Due to abysmal snowfall in Colorado and across much of the Mountain West, Vail Resorts reported a decline of 12.5% in skier visits for the season and a 7% drop in third-quarter revenue compared to 2025 in a fiscal report to investors on Monday.
“Weather conditions remained extremely unfavorable in the third quarter,” chief executive Rob Katz is quoted as saying in the report, “adding to what had already been one of the most challenging winters in history across the western U.S., driving continued pressure on visitation and revenue in the quarter, particularly at our destination resorts in the Rockies.”
Vail Resorts owns 37 North American ski areas, including Vail, Beaver Creek, Keystone, Breckenridge and Crested Butte in Colorado.

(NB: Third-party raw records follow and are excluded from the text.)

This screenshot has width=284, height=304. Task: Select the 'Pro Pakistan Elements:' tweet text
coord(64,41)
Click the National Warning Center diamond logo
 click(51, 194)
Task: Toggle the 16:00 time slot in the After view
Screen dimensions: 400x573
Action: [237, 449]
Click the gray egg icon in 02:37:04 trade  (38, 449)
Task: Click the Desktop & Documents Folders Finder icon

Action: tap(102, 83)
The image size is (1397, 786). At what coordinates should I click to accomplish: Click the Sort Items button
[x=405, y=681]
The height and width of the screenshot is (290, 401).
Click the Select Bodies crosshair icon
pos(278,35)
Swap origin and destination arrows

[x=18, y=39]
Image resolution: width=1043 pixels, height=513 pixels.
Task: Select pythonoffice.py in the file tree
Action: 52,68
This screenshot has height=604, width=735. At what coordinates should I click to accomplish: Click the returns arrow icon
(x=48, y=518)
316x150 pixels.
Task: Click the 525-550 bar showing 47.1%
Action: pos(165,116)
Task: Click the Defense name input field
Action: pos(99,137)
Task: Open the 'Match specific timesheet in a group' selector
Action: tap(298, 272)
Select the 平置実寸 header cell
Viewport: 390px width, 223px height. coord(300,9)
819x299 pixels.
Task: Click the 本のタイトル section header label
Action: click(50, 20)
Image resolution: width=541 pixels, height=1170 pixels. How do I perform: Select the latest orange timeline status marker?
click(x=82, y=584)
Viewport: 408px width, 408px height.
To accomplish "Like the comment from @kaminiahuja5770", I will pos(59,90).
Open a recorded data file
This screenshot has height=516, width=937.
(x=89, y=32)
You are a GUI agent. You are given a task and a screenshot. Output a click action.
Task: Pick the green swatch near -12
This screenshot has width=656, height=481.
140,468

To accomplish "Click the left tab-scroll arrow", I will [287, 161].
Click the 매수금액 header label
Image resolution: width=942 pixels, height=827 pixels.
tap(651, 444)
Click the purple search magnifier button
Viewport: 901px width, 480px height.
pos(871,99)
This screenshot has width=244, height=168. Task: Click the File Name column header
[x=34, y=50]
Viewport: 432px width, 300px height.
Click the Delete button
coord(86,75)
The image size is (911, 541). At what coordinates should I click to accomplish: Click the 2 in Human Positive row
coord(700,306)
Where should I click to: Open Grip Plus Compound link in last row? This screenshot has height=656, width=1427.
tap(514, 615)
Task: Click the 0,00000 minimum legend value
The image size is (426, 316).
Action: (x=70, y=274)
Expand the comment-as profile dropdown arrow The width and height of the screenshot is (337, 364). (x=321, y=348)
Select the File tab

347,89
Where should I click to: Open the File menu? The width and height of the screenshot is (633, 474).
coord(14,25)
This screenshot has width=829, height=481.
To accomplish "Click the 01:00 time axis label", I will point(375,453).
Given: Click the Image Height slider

Last week, Colorado Ski Country USA announced that the projected statewide decline in skier days for the 2025-26 season is 24%.
Vail Resorts also reported a 10% decrease in pass product sales for the 2026-27 season.
“While any decline in pass sales is disappointing, it is not surprising given the severity of this past season’s conditions, and we are encouraged that third-party data indicates our spring pass results are meaningfully outperforming others in the industry during this period,” Katz said. “We believe the challenging conditions have delayed purchase decisions, creating the opportunity for improved pass performance in the fall selling season and/or ultimately through lift ticket purchases during next season.
“Historical U.S. ski market data indicates that visitation typically fully recovers following a season with poor conditions if the subsequent season has normal conditions,” he added, “and we believe we are well positioned to capture that visitation with the pass and lift ticket product and marketing strategies we have developed.”